====== Data for analysis

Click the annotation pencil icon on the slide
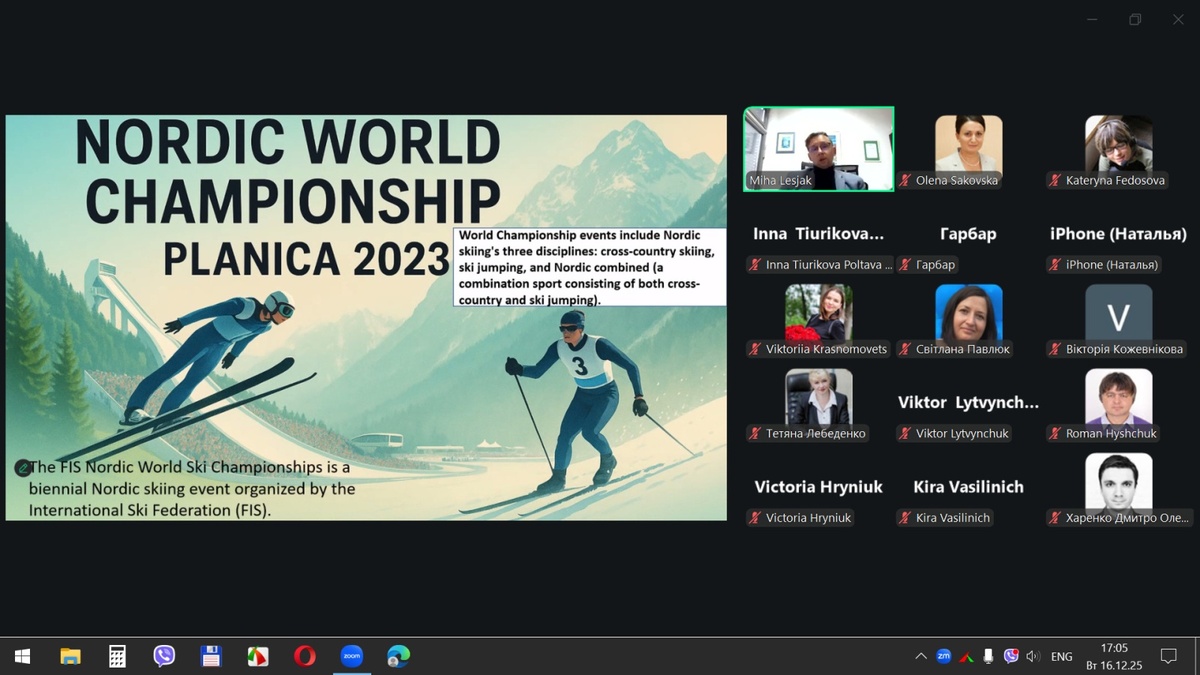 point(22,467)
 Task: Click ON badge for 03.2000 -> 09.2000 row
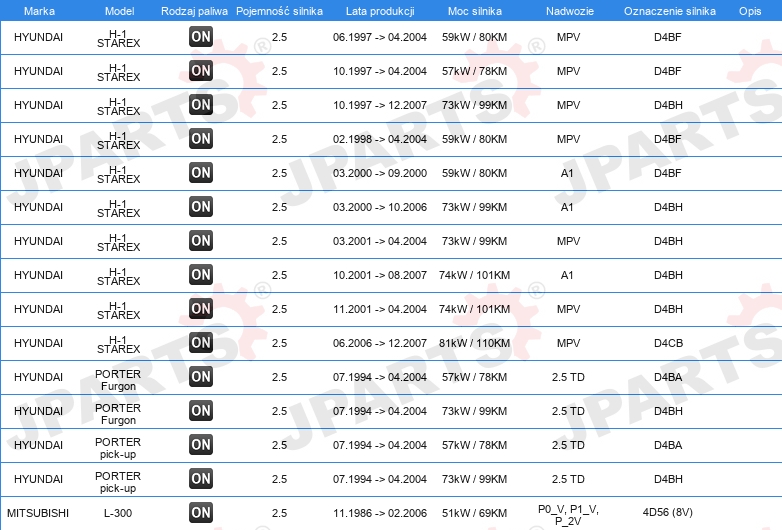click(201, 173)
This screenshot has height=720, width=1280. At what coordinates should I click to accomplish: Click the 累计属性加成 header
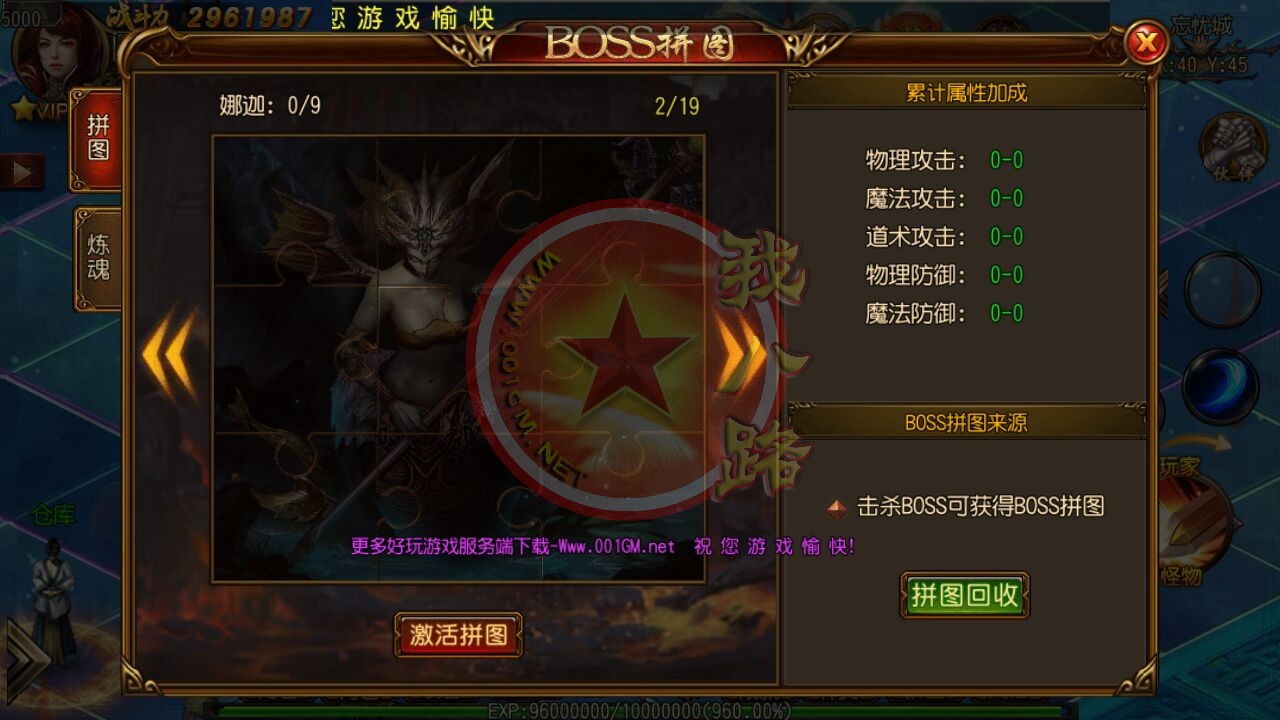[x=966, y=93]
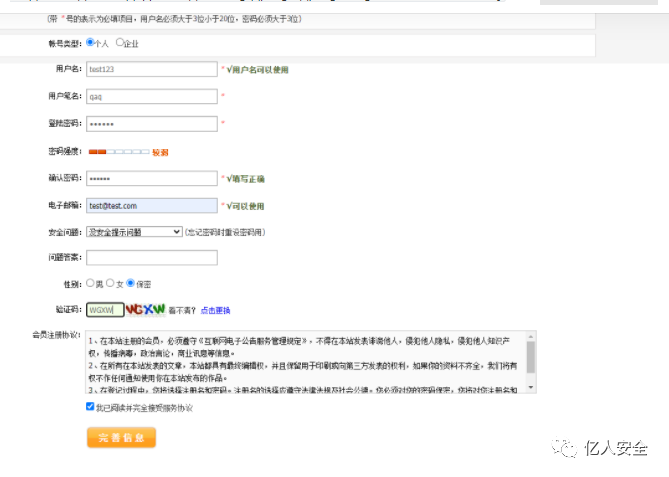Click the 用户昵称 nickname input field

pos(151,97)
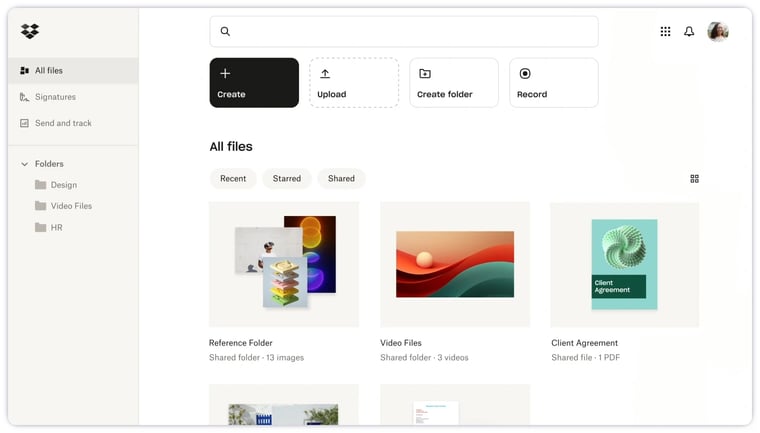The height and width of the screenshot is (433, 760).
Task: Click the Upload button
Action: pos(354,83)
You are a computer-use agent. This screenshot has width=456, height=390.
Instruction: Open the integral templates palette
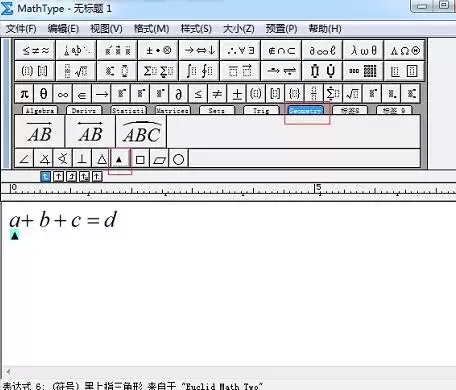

============
====== Data for analysis

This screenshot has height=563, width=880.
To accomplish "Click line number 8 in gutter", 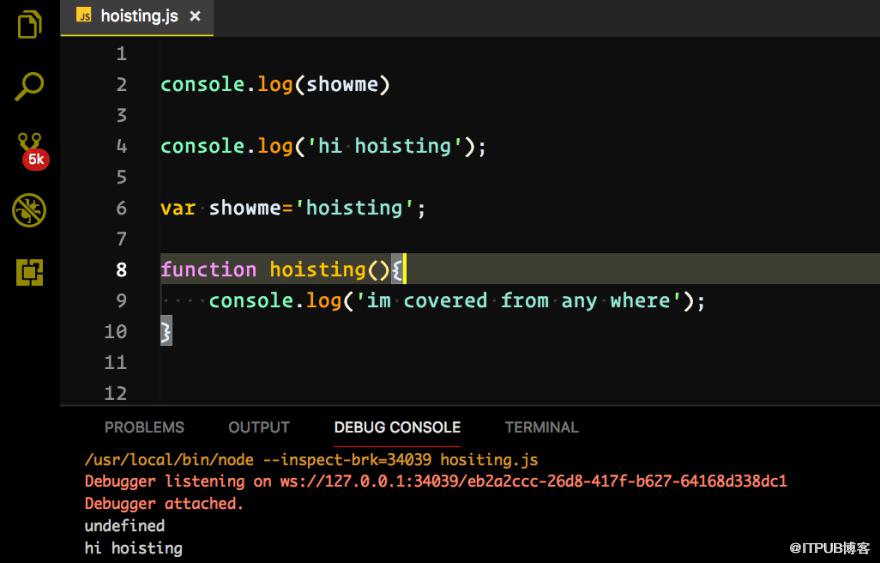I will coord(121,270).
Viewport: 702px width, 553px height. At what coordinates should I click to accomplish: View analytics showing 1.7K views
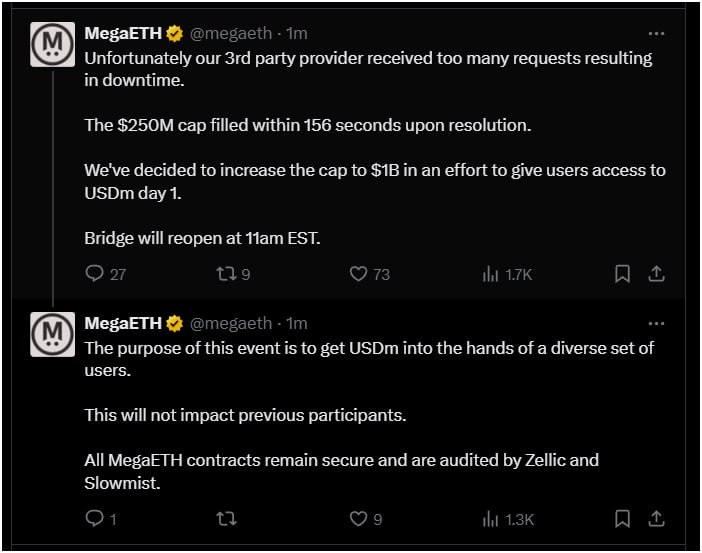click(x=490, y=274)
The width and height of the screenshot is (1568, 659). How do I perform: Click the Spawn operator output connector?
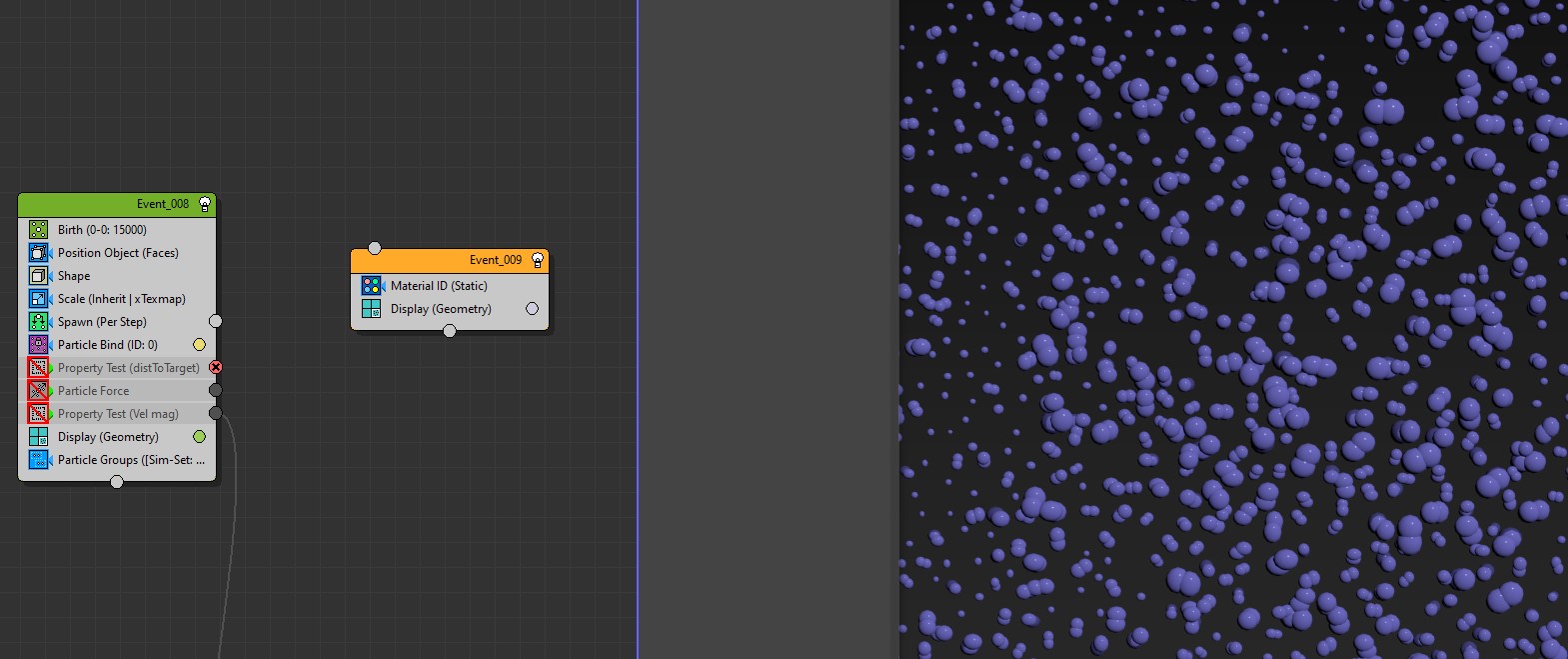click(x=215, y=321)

============

== The task ==
Please give an exact copy of the entries above, from the line with "You are a computer-use" down to the line with "Instruction: Open the", inclusive, and nothing else.

== Solution ==
You are a computer-use agent. This screenshot has width=456, height=390.
Instruction: Open the integral templates palette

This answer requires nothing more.